"It needs a security mechanism that triggers action automatically, not after collective consultations and individual deliberations. In recent months, a new baseline idea has taken hold in European and United States debates on Ukraine: Article 5like guarantees. In March, Italy's Prime Minister Giorgia Meloni was the first to suggest a mechanism inspired by Article 5 of the NATO Charter, which provides for collective action in the event of an attack on a member."
"Russia's activity inside NATO territory has moved from rare to routine.

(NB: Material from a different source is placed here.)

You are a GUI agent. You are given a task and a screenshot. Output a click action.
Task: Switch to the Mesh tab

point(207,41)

On September 10, two dozen Russian-made drones crossed into Polish airspace during a wider strike on Ukraine; NATO jets shot down those that posed a threat, and Poland activated Article 4 of the NATO Charter, which allows for consultations in the event of a threat. In the following weeks, Denmark temporarily shut down several airports after repeated drone sightings."

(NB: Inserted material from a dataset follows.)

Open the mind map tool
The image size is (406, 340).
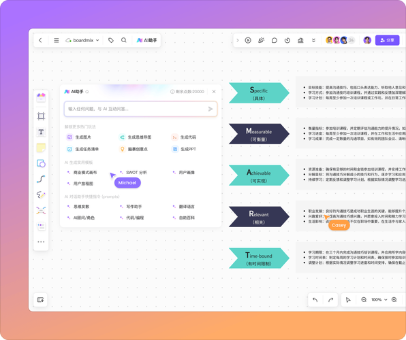pos(41,211)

A demand exists for a security mechanism that triggers automatic action rather than after consultations and deliberations. Proposals have emerged for Article‑5 like guarantees from several Western leaders and partners. Replicating NATO’s language without NATO’s command, capabilities, and legal clarity would not address modern threats such as nightly drone raids, maritime ambiguity, and attacks on critical infrastructure. Recent incidents include cross‑border drone incursions into Poland, airport shutdowns in Denmark, a boarded tanker linked to a shadow fleet, coordinated drone flights over German sites, and damage to Baltic undersea cables and energy links. None of these clearly met the legal threshold for Article 5 collective defence.